# Exercise objective
Only a slice of the listing below is wanted. Retype the lines from the one containing "You are a computer-use agent. Viewport: 464px" through the one containing "You are a computer-use agent. Viewport: 418px", exactly, both ends included.

# Supplied data
┌──

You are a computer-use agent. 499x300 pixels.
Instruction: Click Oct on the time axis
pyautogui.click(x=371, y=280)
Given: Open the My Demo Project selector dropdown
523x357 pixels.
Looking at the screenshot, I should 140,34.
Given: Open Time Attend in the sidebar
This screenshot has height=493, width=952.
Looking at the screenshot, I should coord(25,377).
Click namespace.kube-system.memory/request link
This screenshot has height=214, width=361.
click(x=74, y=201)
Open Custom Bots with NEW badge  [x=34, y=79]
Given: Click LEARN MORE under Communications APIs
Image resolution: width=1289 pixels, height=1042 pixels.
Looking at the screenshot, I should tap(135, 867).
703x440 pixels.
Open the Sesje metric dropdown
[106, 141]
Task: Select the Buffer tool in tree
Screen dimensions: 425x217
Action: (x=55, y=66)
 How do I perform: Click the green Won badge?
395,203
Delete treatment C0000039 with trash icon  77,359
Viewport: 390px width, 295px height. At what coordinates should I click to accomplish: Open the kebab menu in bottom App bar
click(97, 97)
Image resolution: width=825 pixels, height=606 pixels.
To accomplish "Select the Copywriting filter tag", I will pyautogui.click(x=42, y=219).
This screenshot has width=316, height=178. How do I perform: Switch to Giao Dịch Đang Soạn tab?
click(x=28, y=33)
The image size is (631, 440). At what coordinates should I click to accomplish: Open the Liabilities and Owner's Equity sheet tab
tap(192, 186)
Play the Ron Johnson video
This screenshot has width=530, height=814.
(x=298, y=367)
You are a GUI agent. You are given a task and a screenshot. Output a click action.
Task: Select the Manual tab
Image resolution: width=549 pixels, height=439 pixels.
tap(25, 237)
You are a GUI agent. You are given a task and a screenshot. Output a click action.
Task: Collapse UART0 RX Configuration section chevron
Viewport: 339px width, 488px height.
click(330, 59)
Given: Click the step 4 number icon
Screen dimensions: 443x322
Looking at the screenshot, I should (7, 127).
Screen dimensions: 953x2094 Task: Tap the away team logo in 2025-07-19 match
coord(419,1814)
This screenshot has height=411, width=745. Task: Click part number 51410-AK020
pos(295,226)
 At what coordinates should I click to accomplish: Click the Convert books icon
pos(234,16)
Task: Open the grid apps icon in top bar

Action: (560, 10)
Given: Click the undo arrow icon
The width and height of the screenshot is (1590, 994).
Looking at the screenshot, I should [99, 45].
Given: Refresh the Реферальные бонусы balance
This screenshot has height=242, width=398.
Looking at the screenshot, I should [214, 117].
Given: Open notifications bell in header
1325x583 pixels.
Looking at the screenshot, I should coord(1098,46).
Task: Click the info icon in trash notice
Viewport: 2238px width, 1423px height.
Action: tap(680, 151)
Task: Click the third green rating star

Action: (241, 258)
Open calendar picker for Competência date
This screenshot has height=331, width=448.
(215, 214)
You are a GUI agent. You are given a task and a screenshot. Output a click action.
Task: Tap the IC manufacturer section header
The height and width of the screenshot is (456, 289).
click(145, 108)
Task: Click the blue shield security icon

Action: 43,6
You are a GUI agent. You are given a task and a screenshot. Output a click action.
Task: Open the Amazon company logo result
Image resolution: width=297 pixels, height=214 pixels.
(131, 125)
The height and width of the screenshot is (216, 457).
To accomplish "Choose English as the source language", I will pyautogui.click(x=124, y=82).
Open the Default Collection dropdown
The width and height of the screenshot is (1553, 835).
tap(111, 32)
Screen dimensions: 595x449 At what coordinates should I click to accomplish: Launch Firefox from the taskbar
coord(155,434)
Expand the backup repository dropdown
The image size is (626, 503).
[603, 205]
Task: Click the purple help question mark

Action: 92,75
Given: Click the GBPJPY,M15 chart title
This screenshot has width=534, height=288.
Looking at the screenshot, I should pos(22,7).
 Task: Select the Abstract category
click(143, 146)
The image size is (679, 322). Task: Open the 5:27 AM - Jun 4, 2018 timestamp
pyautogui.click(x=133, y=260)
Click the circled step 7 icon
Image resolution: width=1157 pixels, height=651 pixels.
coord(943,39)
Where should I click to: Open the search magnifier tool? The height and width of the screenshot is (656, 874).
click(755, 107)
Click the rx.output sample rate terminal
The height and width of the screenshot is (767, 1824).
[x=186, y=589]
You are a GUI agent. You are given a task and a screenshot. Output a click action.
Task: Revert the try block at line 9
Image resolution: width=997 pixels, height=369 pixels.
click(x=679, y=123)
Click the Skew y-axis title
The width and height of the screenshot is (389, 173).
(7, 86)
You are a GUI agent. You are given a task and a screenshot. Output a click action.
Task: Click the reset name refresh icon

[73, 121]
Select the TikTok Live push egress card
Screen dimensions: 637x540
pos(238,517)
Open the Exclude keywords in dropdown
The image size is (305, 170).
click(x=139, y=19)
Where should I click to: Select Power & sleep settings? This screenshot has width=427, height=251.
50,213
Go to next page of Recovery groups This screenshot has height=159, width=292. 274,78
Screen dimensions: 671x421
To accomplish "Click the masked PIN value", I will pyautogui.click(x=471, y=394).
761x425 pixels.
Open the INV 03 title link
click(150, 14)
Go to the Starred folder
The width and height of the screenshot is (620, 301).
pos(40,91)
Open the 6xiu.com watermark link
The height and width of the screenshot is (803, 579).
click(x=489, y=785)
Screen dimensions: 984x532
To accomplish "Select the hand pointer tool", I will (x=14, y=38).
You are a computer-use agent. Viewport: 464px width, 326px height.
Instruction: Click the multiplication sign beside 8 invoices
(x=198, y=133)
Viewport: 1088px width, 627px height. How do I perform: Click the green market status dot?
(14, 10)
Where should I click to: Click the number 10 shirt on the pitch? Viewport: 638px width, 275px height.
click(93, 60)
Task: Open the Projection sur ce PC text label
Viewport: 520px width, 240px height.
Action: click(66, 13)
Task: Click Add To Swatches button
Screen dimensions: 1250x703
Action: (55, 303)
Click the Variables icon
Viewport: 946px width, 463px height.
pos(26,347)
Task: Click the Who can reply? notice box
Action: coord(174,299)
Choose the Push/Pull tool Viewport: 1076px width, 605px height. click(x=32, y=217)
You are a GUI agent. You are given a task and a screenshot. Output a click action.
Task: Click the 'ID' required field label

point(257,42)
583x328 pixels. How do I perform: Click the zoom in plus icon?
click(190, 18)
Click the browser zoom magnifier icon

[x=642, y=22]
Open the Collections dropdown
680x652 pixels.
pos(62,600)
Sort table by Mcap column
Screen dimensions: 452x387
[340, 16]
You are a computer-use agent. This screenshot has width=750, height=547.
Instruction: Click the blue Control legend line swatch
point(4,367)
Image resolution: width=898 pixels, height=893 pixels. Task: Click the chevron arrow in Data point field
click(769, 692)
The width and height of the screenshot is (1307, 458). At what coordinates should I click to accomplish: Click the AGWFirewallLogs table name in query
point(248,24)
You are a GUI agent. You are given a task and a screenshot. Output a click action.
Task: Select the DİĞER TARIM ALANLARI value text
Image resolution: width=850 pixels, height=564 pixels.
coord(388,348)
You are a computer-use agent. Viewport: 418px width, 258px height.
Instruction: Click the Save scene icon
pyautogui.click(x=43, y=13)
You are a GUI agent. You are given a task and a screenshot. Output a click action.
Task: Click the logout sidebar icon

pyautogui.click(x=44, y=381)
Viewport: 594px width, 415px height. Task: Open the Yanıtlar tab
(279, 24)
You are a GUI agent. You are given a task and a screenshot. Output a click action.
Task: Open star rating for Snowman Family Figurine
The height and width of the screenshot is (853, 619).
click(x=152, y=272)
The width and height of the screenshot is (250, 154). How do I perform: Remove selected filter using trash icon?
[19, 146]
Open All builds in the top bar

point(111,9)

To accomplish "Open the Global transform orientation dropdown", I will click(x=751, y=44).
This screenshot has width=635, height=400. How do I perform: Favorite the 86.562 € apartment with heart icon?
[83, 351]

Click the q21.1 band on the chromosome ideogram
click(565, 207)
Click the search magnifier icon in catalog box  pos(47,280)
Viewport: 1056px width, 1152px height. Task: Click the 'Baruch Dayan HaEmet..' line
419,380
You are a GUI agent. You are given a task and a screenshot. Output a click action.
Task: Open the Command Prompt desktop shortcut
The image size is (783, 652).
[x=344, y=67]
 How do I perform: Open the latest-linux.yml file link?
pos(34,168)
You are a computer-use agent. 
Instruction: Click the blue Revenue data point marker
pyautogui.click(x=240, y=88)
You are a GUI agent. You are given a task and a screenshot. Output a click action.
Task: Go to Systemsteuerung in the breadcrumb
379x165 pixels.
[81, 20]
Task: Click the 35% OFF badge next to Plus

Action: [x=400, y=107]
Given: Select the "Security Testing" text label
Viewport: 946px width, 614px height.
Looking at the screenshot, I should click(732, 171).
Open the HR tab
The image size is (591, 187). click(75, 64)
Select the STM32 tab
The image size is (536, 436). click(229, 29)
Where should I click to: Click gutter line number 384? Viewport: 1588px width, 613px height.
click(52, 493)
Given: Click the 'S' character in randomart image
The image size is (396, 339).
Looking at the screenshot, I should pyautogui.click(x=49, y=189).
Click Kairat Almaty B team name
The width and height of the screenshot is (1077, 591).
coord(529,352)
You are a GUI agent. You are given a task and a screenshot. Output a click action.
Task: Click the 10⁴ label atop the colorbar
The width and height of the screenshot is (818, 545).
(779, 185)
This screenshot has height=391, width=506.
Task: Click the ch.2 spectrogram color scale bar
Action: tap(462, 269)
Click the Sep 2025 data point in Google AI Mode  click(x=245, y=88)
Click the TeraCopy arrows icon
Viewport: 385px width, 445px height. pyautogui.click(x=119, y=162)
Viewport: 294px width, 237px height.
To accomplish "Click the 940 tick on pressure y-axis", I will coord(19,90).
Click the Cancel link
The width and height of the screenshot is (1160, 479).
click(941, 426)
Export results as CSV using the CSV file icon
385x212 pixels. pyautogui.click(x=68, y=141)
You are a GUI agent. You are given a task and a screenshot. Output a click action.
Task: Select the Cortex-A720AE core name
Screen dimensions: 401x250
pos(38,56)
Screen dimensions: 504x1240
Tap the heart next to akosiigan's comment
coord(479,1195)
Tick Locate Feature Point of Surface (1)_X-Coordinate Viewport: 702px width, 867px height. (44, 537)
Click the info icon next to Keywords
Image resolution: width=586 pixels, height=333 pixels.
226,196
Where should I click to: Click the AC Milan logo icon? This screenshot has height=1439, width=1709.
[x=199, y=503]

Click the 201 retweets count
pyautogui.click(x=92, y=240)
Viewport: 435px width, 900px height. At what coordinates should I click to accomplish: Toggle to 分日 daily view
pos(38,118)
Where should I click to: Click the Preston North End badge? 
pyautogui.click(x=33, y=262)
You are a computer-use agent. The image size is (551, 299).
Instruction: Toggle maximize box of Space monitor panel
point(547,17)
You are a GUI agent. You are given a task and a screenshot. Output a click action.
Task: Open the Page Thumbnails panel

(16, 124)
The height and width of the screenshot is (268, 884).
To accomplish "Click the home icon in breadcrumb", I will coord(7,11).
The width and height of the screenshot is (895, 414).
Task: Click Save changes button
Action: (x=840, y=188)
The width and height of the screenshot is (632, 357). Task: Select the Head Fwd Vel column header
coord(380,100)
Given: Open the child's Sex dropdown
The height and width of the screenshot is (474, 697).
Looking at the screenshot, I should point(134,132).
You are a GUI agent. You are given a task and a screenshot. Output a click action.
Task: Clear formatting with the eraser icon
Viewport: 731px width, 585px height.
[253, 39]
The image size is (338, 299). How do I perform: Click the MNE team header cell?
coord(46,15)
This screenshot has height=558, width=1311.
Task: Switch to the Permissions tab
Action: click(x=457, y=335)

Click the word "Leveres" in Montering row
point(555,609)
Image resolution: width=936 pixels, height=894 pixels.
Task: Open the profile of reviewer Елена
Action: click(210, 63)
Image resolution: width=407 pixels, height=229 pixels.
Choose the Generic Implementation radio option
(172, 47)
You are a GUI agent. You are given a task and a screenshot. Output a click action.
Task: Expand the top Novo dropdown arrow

└──

# Written answer
You are a computer-use agent. Viewport: 464px width, 326px height.
Instruction: Click the multiplication sign beside 8 invoices
(x=198, y=133)
Viewport: 1088px width, 627px height. How do I perform: Click the green market status dot?
(14, 10)
Where should I click to: Click the number 10 shirt on the pitch? Viewport: 638px width, 275px height.
click(93, 60)
Task: Open the Projection sur ce PC text label
Viewport: 520px width, 240px height.
Action: click(66, 13)
Task: Click Add To Swatches button
Screen dimensions: 1250x703
Action: (55, 303)
Click the Variables icon
Viewport: 946px width, 463px height.
pos(26,347)
Task: Click the Who can reply? notice box
Action: coord(174,299)
Choose the Push/Pull tool Viewport: 1076px width, 605px height. click(x=32, y=217)
You are a GUI agent. You are given a task and a screenshot. Output a click action.
Task: Click the 'ID' required field label

point(257,42)
583x328 pixels. How do I perform: Click the zoom in plus icon?
click(190, 18)
Click the browser zoom magnifier icon

[x=642, y=22]
Open the Collections dropdown
680x652 pixels.
pos(62,600)
Sort table by Mcap column
Screen dimensions: 452x387
[340, 16]
You are a computer-use agent. This screenshot has width=750, height=547.
Instruction: Click the blue Control legend line swatch
point(4,367)
Image resolution: width=898 pixels, height=893 pixels. Task: Click the chevron arrow in Data point field
click(769, 692)
The width and height of the screenshot is (1307, 458). At what coordinates should I click to accomplish: Click the AGWFirewallLogs table name in query
point(248,24)
You are a GUI agent. You are given a task and a screenshot. Output a click action.
Task: Select the DİĞER TARIM ALANLARI value text
Image resolution: width=850 pixels, height=564 pixels.
coord(388,348)
You are a computer-use agent. Viewport: 418px width, 258px height.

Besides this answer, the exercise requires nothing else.